Enunciado de tarea ->
Copia de nuevo todas las filas siguientes, pero sustituye "At what coordinates should I click to accomplish" por "Where should I click to accomplish" en cada aparición. No cambies nada más.

+++

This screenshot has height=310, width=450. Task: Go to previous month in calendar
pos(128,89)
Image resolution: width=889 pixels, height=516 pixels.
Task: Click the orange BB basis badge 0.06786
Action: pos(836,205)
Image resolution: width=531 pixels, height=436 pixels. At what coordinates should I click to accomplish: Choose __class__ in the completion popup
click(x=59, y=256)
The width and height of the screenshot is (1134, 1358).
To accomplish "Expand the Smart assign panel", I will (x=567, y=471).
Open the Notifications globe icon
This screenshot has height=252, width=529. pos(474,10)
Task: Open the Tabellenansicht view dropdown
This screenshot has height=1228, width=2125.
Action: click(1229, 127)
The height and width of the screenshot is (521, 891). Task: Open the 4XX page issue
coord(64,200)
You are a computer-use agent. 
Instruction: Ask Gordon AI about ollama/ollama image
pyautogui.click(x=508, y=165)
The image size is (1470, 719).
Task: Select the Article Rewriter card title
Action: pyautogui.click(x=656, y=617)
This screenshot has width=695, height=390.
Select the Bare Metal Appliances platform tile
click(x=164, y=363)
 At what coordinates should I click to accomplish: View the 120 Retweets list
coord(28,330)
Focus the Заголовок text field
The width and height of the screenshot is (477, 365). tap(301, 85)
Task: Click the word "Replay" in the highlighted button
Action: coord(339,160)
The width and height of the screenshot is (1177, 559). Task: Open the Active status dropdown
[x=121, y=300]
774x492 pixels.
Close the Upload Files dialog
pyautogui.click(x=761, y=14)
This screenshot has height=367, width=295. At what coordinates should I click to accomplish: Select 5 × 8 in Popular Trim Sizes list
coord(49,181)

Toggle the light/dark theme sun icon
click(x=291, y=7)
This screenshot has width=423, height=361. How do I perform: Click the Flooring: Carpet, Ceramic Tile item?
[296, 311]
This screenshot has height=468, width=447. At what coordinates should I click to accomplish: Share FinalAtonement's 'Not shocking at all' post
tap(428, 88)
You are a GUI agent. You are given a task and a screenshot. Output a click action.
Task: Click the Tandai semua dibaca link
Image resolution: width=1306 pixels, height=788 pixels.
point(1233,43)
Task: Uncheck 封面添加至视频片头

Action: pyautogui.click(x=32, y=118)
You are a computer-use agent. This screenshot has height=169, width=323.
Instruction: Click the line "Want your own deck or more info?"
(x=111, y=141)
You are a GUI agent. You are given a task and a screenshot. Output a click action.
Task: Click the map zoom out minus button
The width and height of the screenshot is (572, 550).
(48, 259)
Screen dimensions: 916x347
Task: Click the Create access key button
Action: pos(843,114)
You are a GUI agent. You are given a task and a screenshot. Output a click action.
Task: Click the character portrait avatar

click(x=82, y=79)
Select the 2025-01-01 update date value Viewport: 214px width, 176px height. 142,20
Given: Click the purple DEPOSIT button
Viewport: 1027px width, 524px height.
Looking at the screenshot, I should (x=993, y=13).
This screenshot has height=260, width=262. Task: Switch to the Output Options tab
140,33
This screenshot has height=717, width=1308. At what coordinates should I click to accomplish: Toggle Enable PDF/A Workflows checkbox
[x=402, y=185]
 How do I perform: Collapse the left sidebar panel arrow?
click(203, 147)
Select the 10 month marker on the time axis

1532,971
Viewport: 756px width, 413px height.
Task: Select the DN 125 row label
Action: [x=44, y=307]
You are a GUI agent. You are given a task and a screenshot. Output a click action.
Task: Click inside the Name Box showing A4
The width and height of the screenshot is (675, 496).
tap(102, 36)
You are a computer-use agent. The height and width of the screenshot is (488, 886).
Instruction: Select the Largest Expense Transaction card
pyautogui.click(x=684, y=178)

+++

Respuesta final ->
This screenshot has height=310, width=450. Task: Go to previous month in calendar
pos(128,89)
Image resolution: width=889 pixels, height=516 pixels.
Task: Click the orange BB basis badge 0.06786
Action: pos(836,205)
Image resolution: width=531 pixels, height=436 pixels. Where should I click to accomplish: Choose __class__ in the completion popup
click(x=59, y=256)
The width and height of the screenshot is (1134, 1358).
To accomplish "Expand the Smart assign panel", I will (x=567, y=471).
Open the Notifications globe icon
This screenshot has height=252, width=529. pos(474,10)
Task: Open the Tabellenansicht view dropdown
This screenshot has height=1228, width=2125.
Action: click(1229, 127)
The height and width of the screenshot is (521, 891). Task: Open the 4XX page issue
coord(64,200)
You are a computer-use agent. 
Instruction: Ask Gordon AI about ollama/ollama image
pyautogui.click(x=508, y=165)
The image size is (1470, 719).
Task: Select the Article Rewriter card title
Action: pyautogui.click(x=656, y=617)
This screenshot has width=695, height=390.
Select the Bare Metal Appliances platform tile
click(x=164, y=363)
 Where should I click to accomplish: View the 120 Retweets list
coord(28,330)
Focus the Заголовок text field
The width and height of the screenshot is (477, 365). tap(301, 85)
Task: Click the word "Replay" in the highlighted button
Action: coord(339,160)
The width and height of the screenshot is (1177, 559). Task: Open the Active status dropdown
[x=121, y=300]
774x492 pixels.
Close the Upload Files dialog
pyautogui.click(x=761, y=14)
This screenshot has height=367, width=295. Where should I click to accomplish: Select 5 × 8 in Popular Trim Sizes list
coord(49,181)

Toggle the light/dark theme sun icon
click(x=291, y=7)
This screenshot has width=423, height=361. How do I perform: Click the Flooring: Carpet, Ceramic Tile item?
[296, 311]
This screenshot has height=468, width=447. Where should I click to accomplish: Share FinalAtonement's 'Not shocking at all' post
tap(428, 88)
You are a GUI agent. You are given a task and a screenshot. Output a click action.
Task: Click the Tandai semua dibaca link
Image resolution: width=1306 pixels, height=788 pixels.
point(1233,43)
Task: Uncheck 封面添加至视频片头

Action: pyautogui.click(x=32, y=118)
You are a computer-use agent. This screenshot has height=169, width=323.
Instruction: Click the line "Want your own deck or more info?"
(x=111, y=141)
You are a GUI agent. You are given a task and a screenshot. Output a click action.
Task: Click the map zoom out minus button
The width and height of the screenshot is (572, 550).
(48, 259)
Screen dimensions: 916x347
Task: Click the Create access key button
Action: pos(843,114)
You are a GUI agent. You are given a task and a screenshot. Output a click action.
Task: Click the character portrait avatar

click(x=82, y=79)
Select the 2025-01-01 update date value Viewport: 214px width, 176px height. 142,20
Given: Click the purple DEPOSIT button
Viewport: 1027px width, 524px height.
Looking at the screenshot, I should (x=993, y=13).
This screenshot has height=260, width=262. Task: Switch to the Output Options tab
140,33
This screenshot has height=717, width=1308. Where should I click to accomplish: Toggle Enable PDF/A Workflows checkbox
[x=402, y=185]
 How do I perform: Collapse the left sidebar panel arrow?
click(203, 147)
Select the 10 month marker on the time axis

1532,971
Viewport: 756px width, 413px height.
Task: Select the DN 125 row label
Action: [x=44, y=307]
You are a GUI agent. You are given a task and a screenshot. Output a click action.
Task: Click inside the Name Box showing A4
The width and height of the screenshot is (675, 496).
tap(102, 36)
You are a computer-use agent. The height and width of the screenshot is (488, 886).
Instruction: Select the Largest Expense Transaction card
pyautogui.click(x=684, y=178)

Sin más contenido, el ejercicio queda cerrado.